O facto é que já me sinto uma assombração, tenho de respirar fundo toda a vez que penso nisso. Agora entendo por que os fantasmas não param de fungar como bobos. Não é para assustar as pessoas que vieram depois deles. É porque acham dificílimo respirar noutra época tão diferente. Não é só um lugar na existência que nós temos. Temos um tempo limitado que nos foi atribuído. É assim, e só posso tomar como ponto de partida as coisas que agora me rodeiam. Escrevo em Agosto de 1990. Hoje, ou seja, no dia em que me ler, por certo já terá esquecido a maior parte do que nós dois vivemos nos meses quentes daquele verão em que tinha três anos e meio. Mas esses dias continuam pertencendo-nos, e nós ainda podemos passar muitas horas agradáveis juntos.

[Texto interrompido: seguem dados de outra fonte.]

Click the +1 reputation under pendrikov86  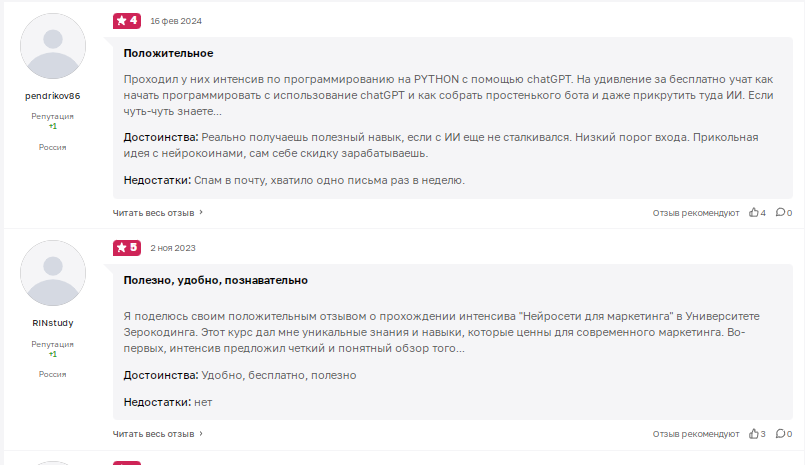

Vou contar uma coisa que actualmente não consigo tirar da cabeça: a cada dia que passa e a cada coisinha à toa que nós dois fazemos, aumenta a possibilidade de se lembrar de mim. Agora eu conto as semanas e os dias. Na terça-feira, nós estivemos no alto da torre de Tryvann, de onde se pode ver a metade do reino, dava para ver até a Suécia. A mãe também foi, fomos os três. Mas será que se lembra disso? Não pode ao menos tentar recordar, Georg? Tente, faça um esforço, pois isso tudo está aí, em algum lugar dentro de… Lembra daquele seu comboio enorme de madeira? Todo o dia passa horas brincando com ele. Eu estou-o vendo agora. Os trilhos, vagões e balsas espalhados no chão, exactamente como os deixou há pouco. No fim, eu precisei fazê-lo largar tudo porque estava na hora de ir ao jardim-de-infância, mas ainda tenho a impressão de que as suas mãozinhas continuam tocando no brinquedo. Não tive coragem de tirar um só trilho do lugar». In Jostein Gaarder, A Garota das Laranjas, tradução de Luis Araújo, Companhia das Letras, 2008, ISBN 978-853-590-712-4.